What is a migraine headache?
A migraine headache is considered a vascular headache because it is associated with changes in the size of the arteries within and outside of the brain.
For many years it was thought that a migraine headache was primarily a disorder of the blood vessels. We now know that migraine is a genetic disorder that is inherited. Four out of 5 migraine sufferers have a family history of migraines. If one parent has a history of migraines, the child has a 50% chance of developing migraines, and if both parents have a history of migraines, the risk jumps to 75%.
How common are migraine headaches among children and adolescents?
Migraines affect about 1.5 percent of children by age 7 and about 5 percent of children and adolescents by age 15. Disability from headaches can be significant with many days lost from school or play.
In early childhood and before puberty, migraines are more frequent among boys. In adolescence, migraines affect young women more than young men. As adults, women are three times more likely to suffer from migraines than men.
What are the types of migraine in children and adolescents?
Common Migraine or Migraine Without Aura*
This is the most frequent type of migraine in children and adolescents, making up about 80 to 85 percent of all migraines.
Classic Migraine or Migraine with Aura*
Less frequent than common migraine, classic migraine makes up about 15 to 20 percent of all migraines. In young children, classic migraine often begins in the late afternoon. As the child gets older, the onset of migraine may change to early morning.
*Aura is a warning sign that a migraine is about to begin. An aura usually occurs about 10 to 30 minutes before the onset of a migraine, although it can occur as early as the night before the onset. The most common auras are visual and include blurred or distorted vision; blind spots; or brightly colored, flashing or moving lights or lines. Other auras may include speech disturbances, motor weakness or sensory changes. The duration of an aura varies, but it generally lasts less than 20 minutes.
Complicated migraine syndromes are associated with neurological symptoms, including:
- A stroke-like weakness on one side of the body, associated with hemiplegic migraine
- Drooping eyelid and dilated pupil, associated with ophthalmoplegic migraine
- Pain at the base of the skull with numbness, visual changes and balance difficulties associated with basilar artery migraine
- A temporary period of confusion often initiated by minor head injury, associated with confusional migraine
Patients with complicated migraine syndromes require a complete neurological evaluation, which may include a magnetic resonance imaging (MRI) scan. Most patients with complicated migraine recover completely, and a structural abnormality is rarely the cause.
Migraine variants are disorders that cause periodic symptoms that come and go. Migraine variants include:
- Paroxysmal vertigo — dizziness that is marked by sudden, intense symptoms
- Paroxysmal torticollis — sudden contraction of one side of the neck muscles that causes the head to lean to that side
- Cyclic vomiting — uncontrolled vomiting that occurs repeatedly over a certain period of time
The key to diagnosing these migraine variants, which can be confused with other neurological syndromes, is their tendency to recur at intervals. The person does not have symptoms in between attacks.
What causes migraines?
The exact causes of migraines are unknown, although they are related to changes in the brain as well as to genetic causes. People with migraine headaches may inherit the tendency to be affected by certain migraine triggers, such as fatigue, bright lights, weather changes and others.

Required actions:
1) According to the migraine article, what share of all migraines in children and adolescents is common migraine?
2) Please carry the migraine article forward, starting right after its final sentence.
The entries after the migraine article come from a separate source.

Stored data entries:
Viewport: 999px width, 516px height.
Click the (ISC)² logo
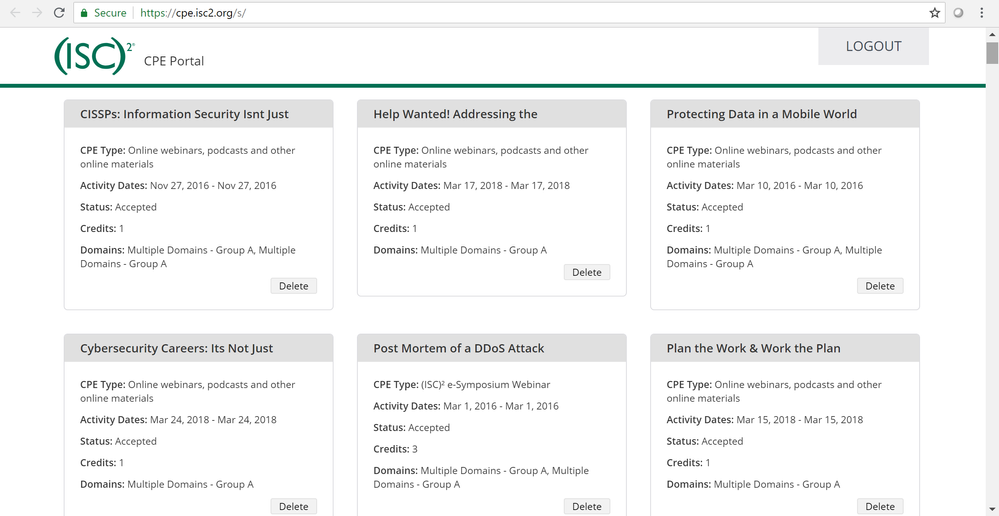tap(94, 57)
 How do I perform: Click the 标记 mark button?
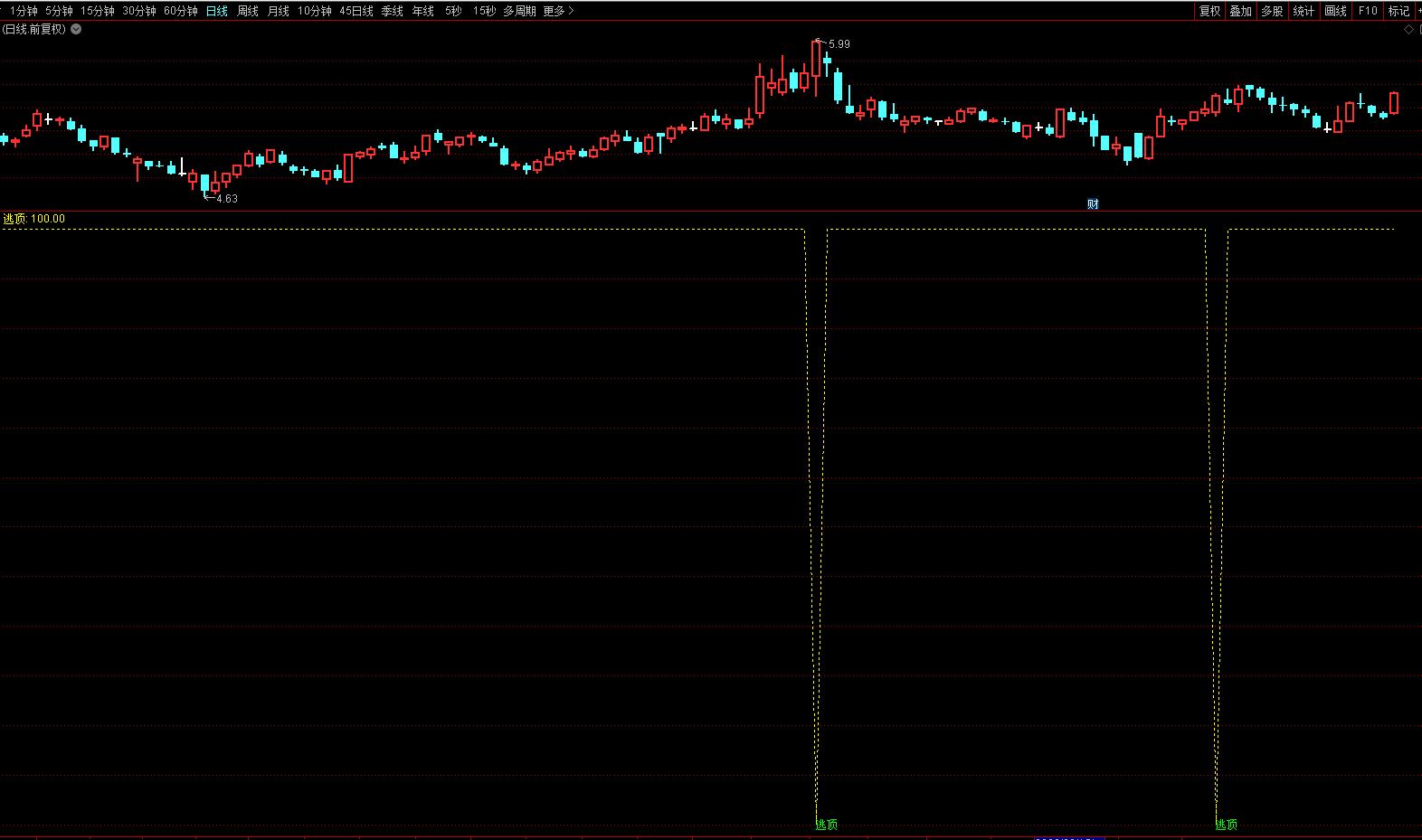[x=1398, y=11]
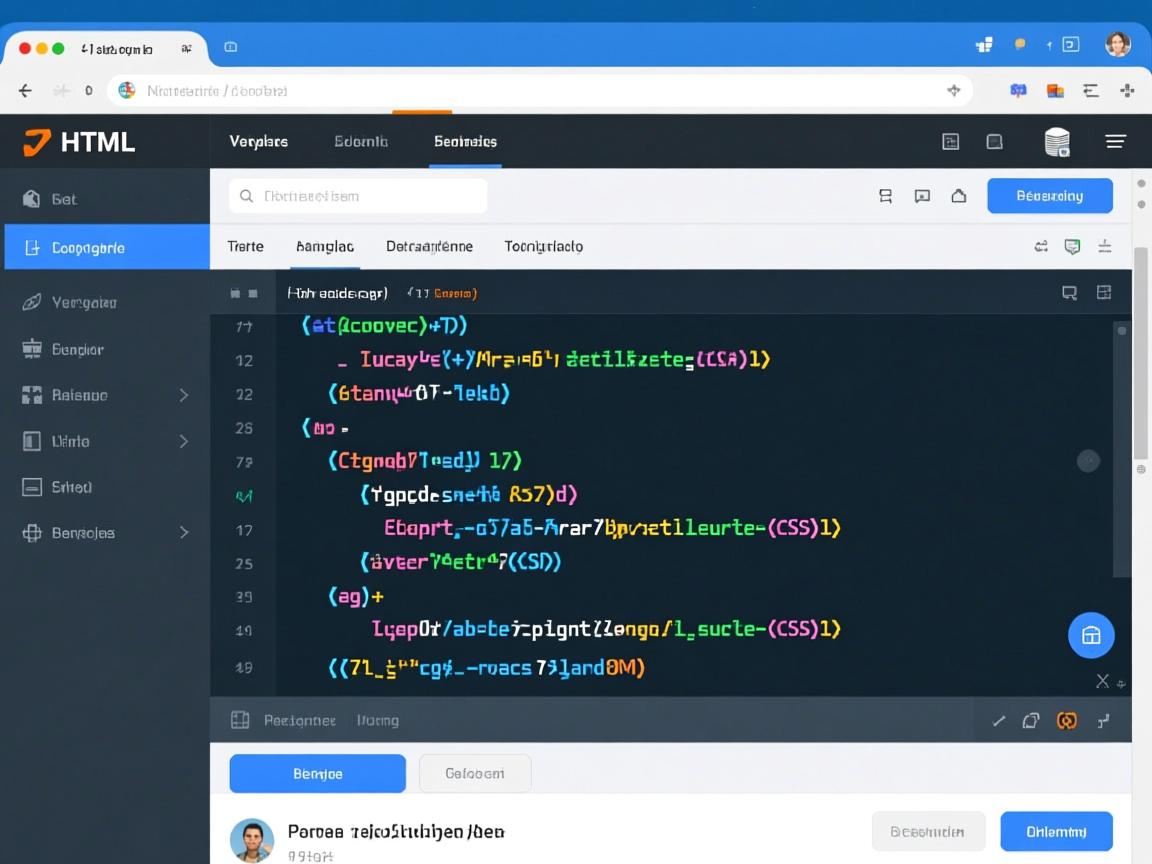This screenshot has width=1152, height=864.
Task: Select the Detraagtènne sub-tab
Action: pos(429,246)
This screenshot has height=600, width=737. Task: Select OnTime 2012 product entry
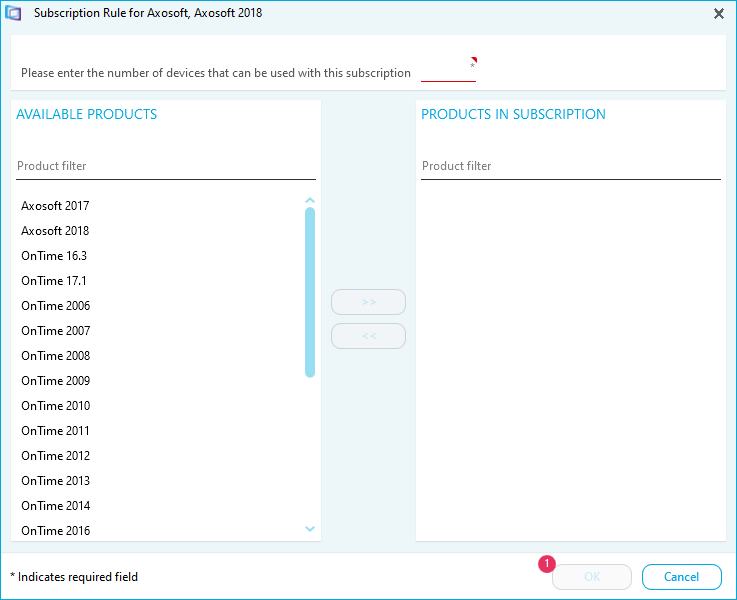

Exercise answers:
1) About 80 to 85 percent.

2)
For many years, scientists believed that migraines were linked to the expanding (dilation) and constriction (narrowing) of blood vessels on the brain’s surface. However, it is now believed that migraine is caused by inherited abnormalities in certain areas of the brain.
There is a migraine “pain center” or generator in the mid-brain area. A migraine begins when hyperactive nerve cells send out impulses to the blood vessels, causing constriction, followed by the dilation of these vessels and the release of prostaglandins, serotonin and other inflammatory substances that cause the pulsation to be painful.
Certain brain cells that use serotonin as a messenger are involved in controlling mood, attention, sleep and pain. Therefore, chronic changes in serotonin can lead to anxiety, panic disorder and depression.
What are some migraine triggers?
In many children and adolescents, migraines are triggered by external factors. These “triggers” vary for each person. Some common migraine triggers include:
Emotional stress is one of the most common triggers of migraine headache. Migraine sufferers are generally found to be highly affected by stressful events. During stressful events, certain chemicals in the brain are released to combat the situation (know as the “flight or fight” response). The release of these chemicals can provoke vascular changes that can cause migraine. Repressed emotions surrounding stress, such as anxiety, worry, excitement and fatigue can increase muscle tension and dilated blood vessels can intensify the severity of migraine headaches.
Carefully reviewing what causes stress can help you determine what stress factors you can avoid. Stress management includes regular exercise, adequate rest and diet, and promoting pleasant activities such as enjoyable hobbies.
Ovulation or menstruation
Normal hormonal changes caused by ovulation and menstrual cycles can trigger migraines.
Changes in normal eating patterns
Skipping meals lowers the body’s blood sugar and can cause migraines. Eating three regular meals and not skipping breakfast can help.
Excessive caffeine consumption or withdrawal from caffeine can cause headaches when the caffeine level abruptly drops. The blood vessels seem to become sensitized to caffeine, and when caffeine is not ingested, a headache may occur. If you are trying to cut back on caffeine, do so gradually. Caffeine itself is often helpful in treating acute migraine attacks.
Weather changes such as storm fronts, barometric pressure changes, strong winds or changes in altitude can trigger migraines.
Some medications, such as oral contraceptives (birth control pills), and asthma treatments may trigger a migraine. Ask your healthcare provider if there are other alternatives to these medications.
Sensitivity to Specific Chemicals and Preservatives in Foods
Certain foods and beverages, such as aged cheese, alcoholic beverages, and food additives such as nitrates (in bacon, pepperoni, hot dogs, luncheon meats), phenylethylamine in chocolate and monosodium glutamate (MSG, commonly found in Chinese food) may be responsible for triggering up to 30% of migraines. These foods dilate blood vessels, causing a pain message to be sent back to the brain. Recalling what was eaten prior to a migraine attack may help you identify certain foods that are potential triggers so you can avoid them in the future.
Changes in regular routine
Personal routine changes such as lack of sleep, travel, riding in a car or illness can cause migraines. Exercising regularly and getting adequate rest can decrease the number of migraine attacks.
What are the symptoms of migraine?
The symptoms of migraine headaches can occur in various combinations and include:
Type of pain
The pain of a migraine can be described as a pounding or throbbing. The headache often begins as a dull ache and develops into throbbing pain. The pain is usually aggravated by physical activity.
Severity/intensity of pain
The pain of a migraine can be described as mild, moderate or severe.
Location of pain
In children and adolescents, the pain usually affects the front or both sides of the head. In adults, the pain usually affects one side of the head.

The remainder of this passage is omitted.